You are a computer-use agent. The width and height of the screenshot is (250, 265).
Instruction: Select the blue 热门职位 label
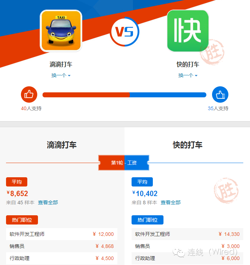pos(148,220)
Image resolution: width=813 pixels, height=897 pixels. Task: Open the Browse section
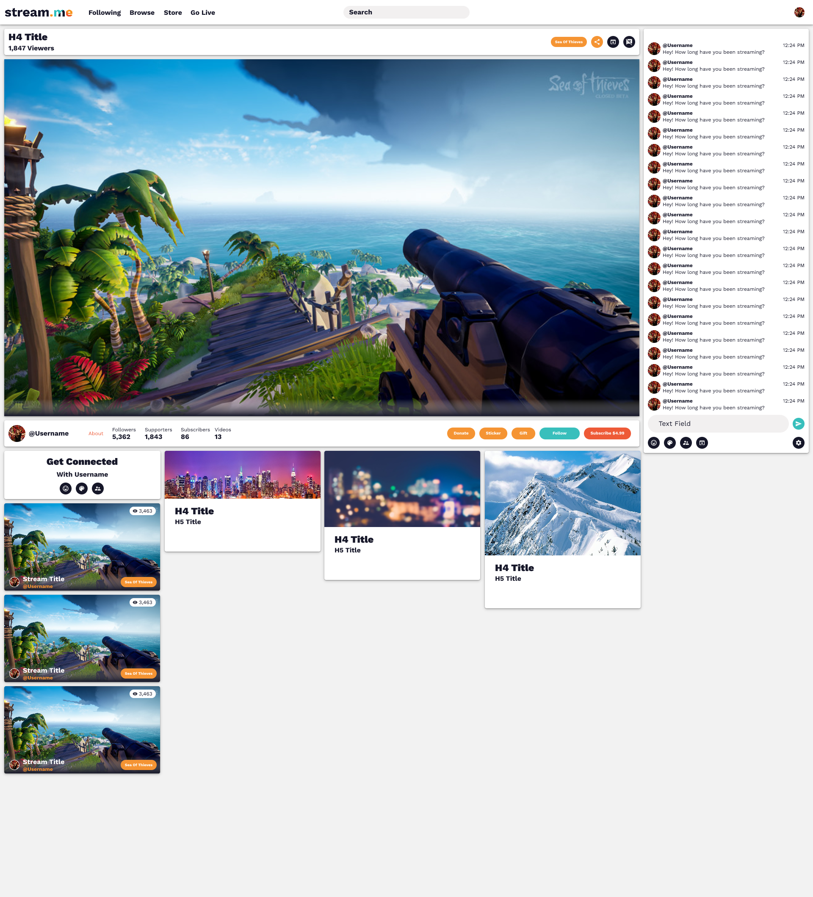tap(142, 12)
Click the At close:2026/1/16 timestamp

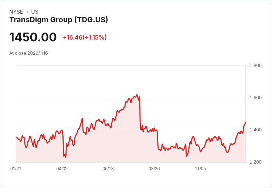click(28, 53)
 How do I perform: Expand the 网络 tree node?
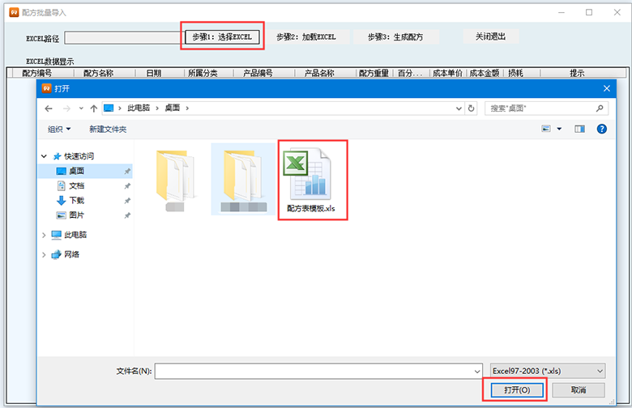click(44, 254)
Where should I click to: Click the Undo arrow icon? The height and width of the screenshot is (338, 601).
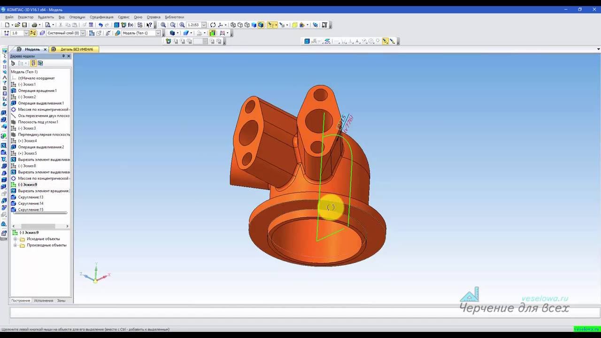pos(100,25)
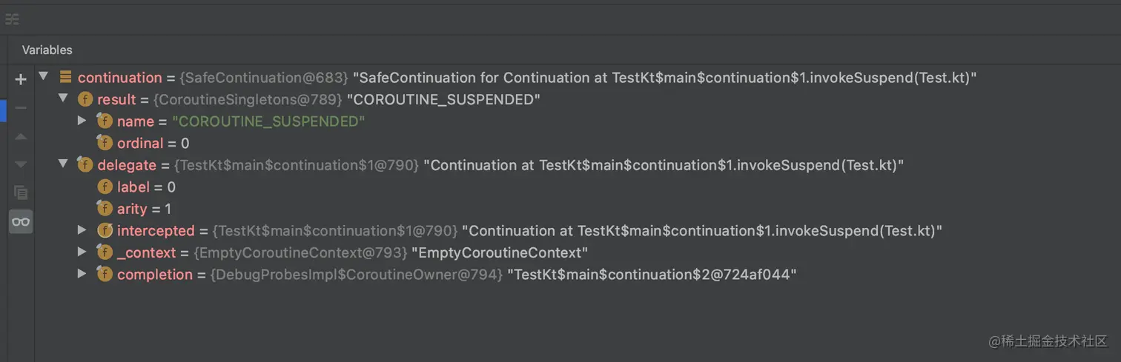Click the Remove Watch minus icon
Image resolution: width=1121 pixels, height=362 pixels.
click(x=21, y=108)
------
# Requirement
Copy the data above, changing every "screenshot" to "screen image" and keeping everything else the same. Leave the pictures out.

# Written answer
You are a computer-use agent. The width and height of the screen image is (250, 265).
Instruction: Select the blue 热门职位 label
pos(148,220)
Image resolution: width=813 pixels, height=897 pixels. Task: Open the Browse section
tap(142, 12)
Click the At close:2026/1/16 timestamp

click(28, 53)
 How do I perform: Expand the 网络 tree node?
click(44, 254)
Where should I click to: Click the Undo arrow icon? The height and width of the screen image is (338, 601).
pos(100,25)
Click the Remove Watch minus icon
Image resolution: width=1121 pixels, height=362 pixels.
click(x=21, y=108)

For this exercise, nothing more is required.